Activity –
Only an exact repetition of all the entries will be accepted.
= = =
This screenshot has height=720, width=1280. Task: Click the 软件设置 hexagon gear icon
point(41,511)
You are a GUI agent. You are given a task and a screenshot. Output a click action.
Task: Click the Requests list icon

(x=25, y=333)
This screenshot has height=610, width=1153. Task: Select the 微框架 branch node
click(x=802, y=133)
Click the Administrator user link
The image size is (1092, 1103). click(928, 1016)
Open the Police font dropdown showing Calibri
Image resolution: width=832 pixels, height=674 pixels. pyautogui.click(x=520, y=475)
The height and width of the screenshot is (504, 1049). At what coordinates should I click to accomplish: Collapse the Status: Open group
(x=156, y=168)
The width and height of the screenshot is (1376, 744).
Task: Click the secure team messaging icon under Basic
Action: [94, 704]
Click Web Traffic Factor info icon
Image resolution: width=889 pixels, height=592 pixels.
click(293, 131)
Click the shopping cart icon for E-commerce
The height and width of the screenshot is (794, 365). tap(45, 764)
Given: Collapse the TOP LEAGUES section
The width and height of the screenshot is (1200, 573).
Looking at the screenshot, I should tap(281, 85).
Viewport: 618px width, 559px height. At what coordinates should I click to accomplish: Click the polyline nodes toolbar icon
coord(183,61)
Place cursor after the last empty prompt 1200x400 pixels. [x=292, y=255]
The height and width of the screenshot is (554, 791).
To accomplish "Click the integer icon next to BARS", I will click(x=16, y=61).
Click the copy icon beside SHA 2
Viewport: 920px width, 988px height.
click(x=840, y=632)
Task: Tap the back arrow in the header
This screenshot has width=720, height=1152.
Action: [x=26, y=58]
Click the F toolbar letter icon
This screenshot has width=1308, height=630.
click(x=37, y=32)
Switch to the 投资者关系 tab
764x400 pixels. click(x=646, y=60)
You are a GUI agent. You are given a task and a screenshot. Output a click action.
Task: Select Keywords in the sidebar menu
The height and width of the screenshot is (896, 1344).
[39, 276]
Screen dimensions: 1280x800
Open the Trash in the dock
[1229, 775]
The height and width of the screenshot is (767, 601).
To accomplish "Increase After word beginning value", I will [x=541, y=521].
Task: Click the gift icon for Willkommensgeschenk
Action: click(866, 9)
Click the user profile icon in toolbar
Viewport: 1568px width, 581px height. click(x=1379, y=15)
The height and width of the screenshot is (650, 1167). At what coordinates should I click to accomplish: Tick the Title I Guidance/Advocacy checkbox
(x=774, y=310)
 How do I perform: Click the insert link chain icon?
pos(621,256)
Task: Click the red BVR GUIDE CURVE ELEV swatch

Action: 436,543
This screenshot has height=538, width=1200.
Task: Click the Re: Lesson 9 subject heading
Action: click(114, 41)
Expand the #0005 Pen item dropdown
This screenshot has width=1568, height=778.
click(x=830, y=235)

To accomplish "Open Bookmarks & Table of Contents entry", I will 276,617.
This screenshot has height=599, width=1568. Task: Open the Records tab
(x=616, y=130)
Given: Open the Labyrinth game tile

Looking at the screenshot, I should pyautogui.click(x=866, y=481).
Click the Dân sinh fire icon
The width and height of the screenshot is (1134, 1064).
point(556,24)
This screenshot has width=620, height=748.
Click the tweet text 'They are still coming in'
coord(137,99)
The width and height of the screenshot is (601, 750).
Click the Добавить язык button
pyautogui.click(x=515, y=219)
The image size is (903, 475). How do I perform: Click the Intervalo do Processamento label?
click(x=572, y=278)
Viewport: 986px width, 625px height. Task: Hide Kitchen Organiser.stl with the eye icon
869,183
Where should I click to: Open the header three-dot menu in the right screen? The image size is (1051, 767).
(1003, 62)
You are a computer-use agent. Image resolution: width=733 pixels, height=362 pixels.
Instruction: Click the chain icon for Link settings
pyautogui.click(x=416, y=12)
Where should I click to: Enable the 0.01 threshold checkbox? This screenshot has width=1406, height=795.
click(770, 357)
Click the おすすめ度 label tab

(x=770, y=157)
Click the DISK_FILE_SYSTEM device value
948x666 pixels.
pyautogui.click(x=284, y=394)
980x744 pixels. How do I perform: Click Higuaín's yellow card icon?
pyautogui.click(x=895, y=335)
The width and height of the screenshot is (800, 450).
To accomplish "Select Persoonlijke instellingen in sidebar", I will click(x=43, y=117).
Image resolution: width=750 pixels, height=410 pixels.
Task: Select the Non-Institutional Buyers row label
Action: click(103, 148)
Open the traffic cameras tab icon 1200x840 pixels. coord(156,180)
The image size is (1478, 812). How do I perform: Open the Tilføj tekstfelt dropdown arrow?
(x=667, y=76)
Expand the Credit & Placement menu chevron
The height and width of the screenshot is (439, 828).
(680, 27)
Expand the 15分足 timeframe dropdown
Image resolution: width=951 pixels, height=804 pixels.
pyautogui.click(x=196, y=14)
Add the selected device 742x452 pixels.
= = =
Your solution –
This screenshot has height=720, width=1280. Task: Click the 软件设置 hexagon gear icon
point(41,511)
You are a GUI agent. You are given a task and a screenshot. Output a click action.
Task: Click the Requests list icon

(x=25, y=333)
This screenshot has height=610, width=1153. Task: Select the 微框架 branch node
click(x=802, y=133)
Click the Administrator user link
The image size is (1092, 1103). click(928, 1016)
Open the Police font dropdown showing Calibri
Image resolution: width=832 pixels, height=674 pixels. pyautogui.click(x=520, y=475)
The height and width of the screenshot is (504, 1049). At what coordinates should I click to accomplish: Collapse the Status: Open group
(x=156, y=168)
The width and height of the screenshot is (1376, 744).
Task: Click the secure team messaging icon under Basic
Action: [94, 704]
Click Web Traffic Factor info icon
Image resolution: width=889 pixels, height=592 pixels.
click(293, 131)
Click the shopping cart icon for E-commerce
The height and width of the screenshot is (794, 365). tap(45, 764)
Given: Collapse the TOP LEAGUES section
The width and height of the screenshot is (1200, 573).
Looking at the screenshot, I should tap(281, 85).
Viewport: 618px width, 559px height. At what coordinates should I click to accomplish: Click the polyline nodes toolbar icon
coord(183,61)
Place cursor after the last empty prompt 1200x400 pixels. [x=292, y=255]
The height and width of the screenshot is (554, 791).
To accomplish "Click the integer icon next to BARS", I will click(x=16, y=61).
Click the copy icon beside SHA 2
Viewport: 920px width, 988px height.
click(x=840, y=632)
Task: Tap the back arrow in the header
This screenshot has width=720, height=1152.
Action: [x=26, y=58]
Click the F toolbar letter icon
This screenshot has width=1308, height=630.
click(x=37, y=32)
Switch to the 投资者关系 tab
764x400 pixels. click(x=646, y=60)
You are a GUI agent. You are given a task and a screenshot. Output a click action.
Task: Select Keywords in the sidebar menu
The height and width of the screenshot is (896, 1344).
[39, 276]
Screen dimensions: 1280x800
Open the Trash in the dock
[1229, 775]
The height and width of the screenshot is (767, 601).
To accomplish "Increase After word beginning value", I will [x=541, y=521].
Task: Click the gift icon for Willkommensgeschenk
Action: click(866, 9)
Click the user profile icon in toolbar
Viewport: 1568px width, 581px height. click(x=1379, y=15)
The height and width of the screenshot is (650, 1167). At what coordinates should I click to accomplish: Tick the Title I Guidance/Advocacy checkbox
(x=774, y=310)
 How do I perform: Click the insert link chain icon?
pos(621,256)
Task: Click the red BVR GUIDE CURVE ELEV swatch

Action: 436,543
This screenshot has height=538, width=1200.
Task: Click the Re: Lesson 9 subject heading
Action: click(114, 41)
Expand the #0005 Pen item dropdown
This screenshot has width=1568, height=778.
click(x=830, y=235)

To accomplish "Open Bookmarks & Table of Contents entry", I will 276,617.
This screenshot has height=599, width=1568. Task: Open the Records tab
(x=616, y=130)
Given: Open the Labyrinth game tile

Looking at the screenshot, I should pyautogui.click(x=866, y=481).
Click the Dân sinh fire icon
The width and height of the screenshot is (1134, 1064).
point(556,24)
This screenshot has width=620, height=748.
Click the tweet text 'They are still coming in'
coord(137,99)
The width and height of the screenshot is (601, 750).
Click the Добавить язык button
pyautogui.click(x=515, y=219)
The image size is (903, 475). How do I perform: Click the Intervalo do Processamento label?
click(x=572, y=278)
Viewport: 986px width, 625px height. Task: Hide Kitchen Organiser.stl with the eye icon
869,183
Where should I click to: Open the header three-dot menu in the right screen? The image size is (1051, 767).
(1003, 62)
You are a computer-use agent. Image resolution: width=733 pixels, height=362 pixels.
Instruction: Click the chain icon for Link settings
pyautogui.click(x=416, y=12)
Where should I click to: Enable the 0.01 threshold checkbox? This screenshot has width=1406, height=795.
click(770, 357)
Click the おすすめ度 label tab

(x=770, y=157)
Click the DISK_FILE_SYSTEM device value
948x666 pixels.
pyautogui.click(x=284, y=394)
980x744 pixels. How do I perform: Click Higuaín's yellow card icon?
pyautogui.click(x=895, y=335)
The width and height of the screenshot is (800, 450).
To accomplish "Select Persoonlijke instellingen in sidebar", I will click(x=43, y=117).
Image resolution: width=750 pixels, height=410 pixels.
Task: Select the Non-Institutional Buyers row label
Action: click(103, 148)
Open the traffic cameras tab icon 1200x840 pixels. coord(156,180)
The image size is (1478, 812). How do I perform: Open the Tilføj tekstfelt dropdown arrow?
(x=667, y=76)
Expand the Credit & Placement menu chevron
The height and width of the screenshot is (439, 828).
(680, 27)
Expand the 15分足 timeframe dropdown
Image resolution: width=951 pixels, height=804 pixels.
pyautogui.click(x=196, y=14)
Add the selected device 742x452 pixels.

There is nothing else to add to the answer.